Über die Resultate der Übungspraxis - Vibhuti Pada - referiert das dritte Kapitel des Yoga Sutras nach Patanjali.

Yoga Sutra

Vibhuti-Pada

Satz 10

tasya prashanta-vahita sanskarat ||10||

तस्य प्रशान्तवाहिता संस्कारत् ॥१०॥

tasya praśānta-vāhitā saṁskārat ॥10॥

Der ruhige Fluss dieses Übergangs zur Stille erzeugt eine neue Prägung (Samskara). ||10||


tasya = sein (des nirodha-pariṇāma)
praśānta = ruhig, ungestört
vāhitā = Fluss
saṁskāra = Prägung; Eindruck, der in uns entsteht aufgrund von Handlungen, wiederholtes Ausführen, das Aneignen einer Gewohnheit

Jeder Gedanke führt zu einer Prägung in unserm Gehirn.
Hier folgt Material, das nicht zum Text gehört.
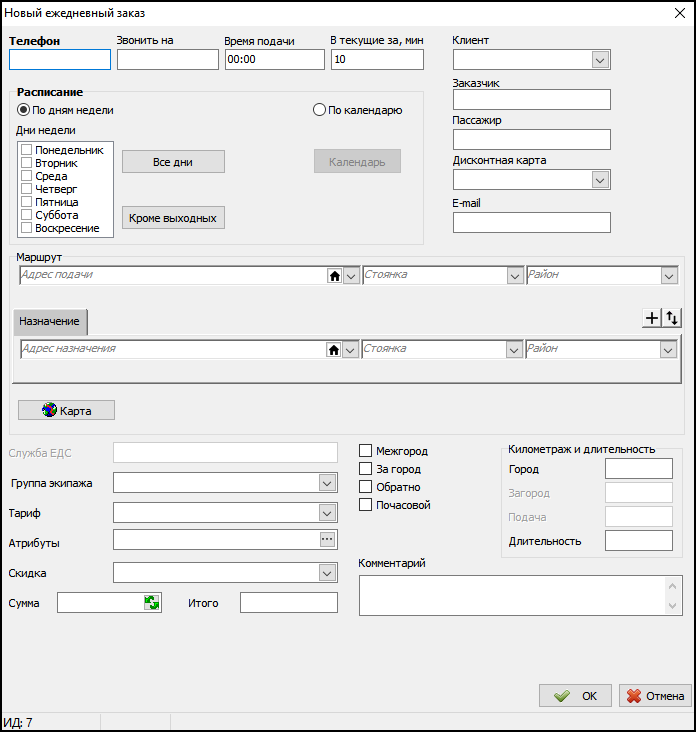
Task: Recalculate sum with green refresh icon
Action: tap(152, 603)
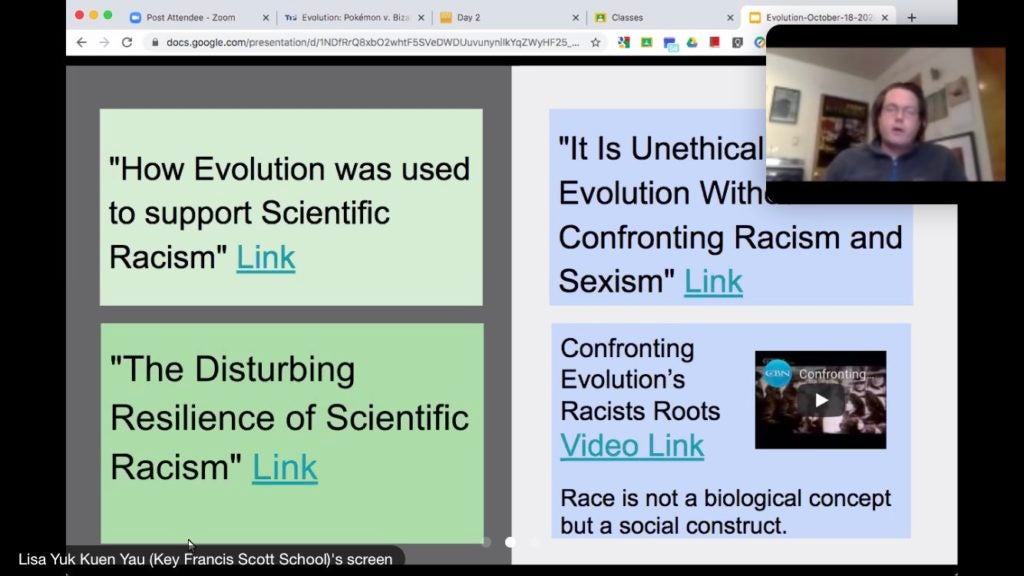
Task: Click the red extension icon in toolbar
Action: [x=715, y=42]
Die Neuronen gehen neue Verbindungen ein. Dadurch wird ein einmal gedachter Gedanke bei jeder Wiederholung leichter abrufbar und vertrauter. Je öfter wir einen Gedanken wiederholen, desto tiefer sind die neuronalen Pfade die er in unser Gehirn prägt. Patanjali nennt diese Prägungen Samskaras. Selbst das Ende des Denkens, die Versenkung führt zu einer Prägung in unserm Gehirn. So wird es mit der Zeit immer leichter für uns, den Zustand der Versenkung wieder zu erreichen.